Il fuoriclasse francese riduce al minimo il calendario: obiettivo qualità e lavoro in altura, sulle orme di Michael Phelps.
Léon Marchand, primatista mondiale e campione olimpico, ha annunciato i propri piani agonistici per la seconda parte della stagione. Il ventiduenne francese sarà in vasca soltanto due volte nei prossimi quattro mesi, seguendo una strategia che ricorda da vicino quella adottata da Michael Phelps negli anni della collaborazione con Bob Bowman.
Marchand ha confermato la presenza alla prima tappa della Swimming World Cup a Carmel, Indiana (10-12 ottobre). Non prenderà invece parte agli appuntamenti successivi di Westmont e Toronto, rinunciando così a difendere il titolo di miglior nuotatore maschile conquistato lo scorso anno, che gli valse 174.000 dollari di premi. Sarà comunque in corsa per i premi legati alla singola tappa e per eventuali bonus-record.
Dopo la World Cup, il francese si prenderà il mese di novembre lontano dalle gare, partecipando a un collegiale a Colorado Springs. Tornerà poi in gara a dicembre, in occasione dello US Open di Austin (3-6 dicembre), sede del suo gruppo di allenamento.
Un nuovo approccio, firmato Bowman
Il cambio di marcia è evidente: nel 2025 Marchand disputerà complessivamente appena sei meeting, un drastico ridimensionamento rispetto al calendario NCAA, che lo aveva visto scendere in acqua 13 volte nel 2024 e 15 volte nel 2023.
La scelta è chiaramente influenzata dal ritorno a tempo pieno ad Austin, sotto la guida di Bob Bowman e del gruppo pro dell’Università del Texas.
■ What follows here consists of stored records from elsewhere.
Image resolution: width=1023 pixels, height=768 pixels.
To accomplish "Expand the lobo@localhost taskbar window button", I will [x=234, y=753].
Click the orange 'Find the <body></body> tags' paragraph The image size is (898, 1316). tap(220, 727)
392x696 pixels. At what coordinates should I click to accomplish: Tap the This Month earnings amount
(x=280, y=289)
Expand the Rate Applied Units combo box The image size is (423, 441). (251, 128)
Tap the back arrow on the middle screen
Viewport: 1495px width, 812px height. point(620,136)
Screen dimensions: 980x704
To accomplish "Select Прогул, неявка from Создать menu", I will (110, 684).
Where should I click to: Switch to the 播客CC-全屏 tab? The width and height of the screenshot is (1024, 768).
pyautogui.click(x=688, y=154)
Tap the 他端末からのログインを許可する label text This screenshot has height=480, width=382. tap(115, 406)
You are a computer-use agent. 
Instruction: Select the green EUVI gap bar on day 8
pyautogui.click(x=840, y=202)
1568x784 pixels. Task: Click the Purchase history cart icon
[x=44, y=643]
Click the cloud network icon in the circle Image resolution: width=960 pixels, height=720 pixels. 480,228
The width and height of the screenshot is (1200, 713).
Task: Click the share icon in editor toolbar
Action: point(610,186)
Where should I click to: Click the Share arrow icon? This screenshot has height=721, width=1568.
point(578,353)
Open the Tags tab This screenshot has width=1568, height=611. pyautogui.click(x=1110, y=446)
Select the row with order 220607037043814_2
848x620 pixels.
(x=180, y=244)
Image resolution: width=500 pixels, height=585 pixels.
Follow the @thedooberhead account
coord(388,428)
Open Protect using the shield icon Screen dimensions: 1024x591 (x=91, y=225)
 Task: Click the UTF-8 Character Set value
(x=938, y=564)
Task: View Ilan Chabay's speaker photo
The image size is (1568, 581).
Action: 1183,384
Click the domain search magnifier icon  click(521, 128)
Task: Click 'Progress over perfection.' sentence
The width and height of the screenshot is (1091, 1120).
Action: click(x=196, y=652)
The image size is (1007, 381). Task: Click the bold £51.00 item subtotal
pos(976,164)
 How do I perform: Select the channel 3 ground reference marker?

Lo stesso Phelps, nel 2005 – anno paragonabile all’attuale fase della carriera di Marchand – disputò soltanto sette meeting.
Confronti con altri pro del gruppo
Il programma di Marchand appare molto più selettivo rispetto a quello di altri atleti Bowman. Shaine Casas ha già gareggiato sette volte quest’anno, mentre Carson Foster è a quota sei. Tra le donne, Regan Smith e Simone Manuelhanno già disputato sei meeting e Smith ha confermato la propria presenza a tutte e tre le tappe di World Cup.
La scelta del francese sembra dunque puntare sulla qualità, con un calendario mirato a bilanciare impegni agonistici e carichi di allenamento, in vista della nuova stagione e della lunga rotta che porta ai Giochi di Los Angeles 2028.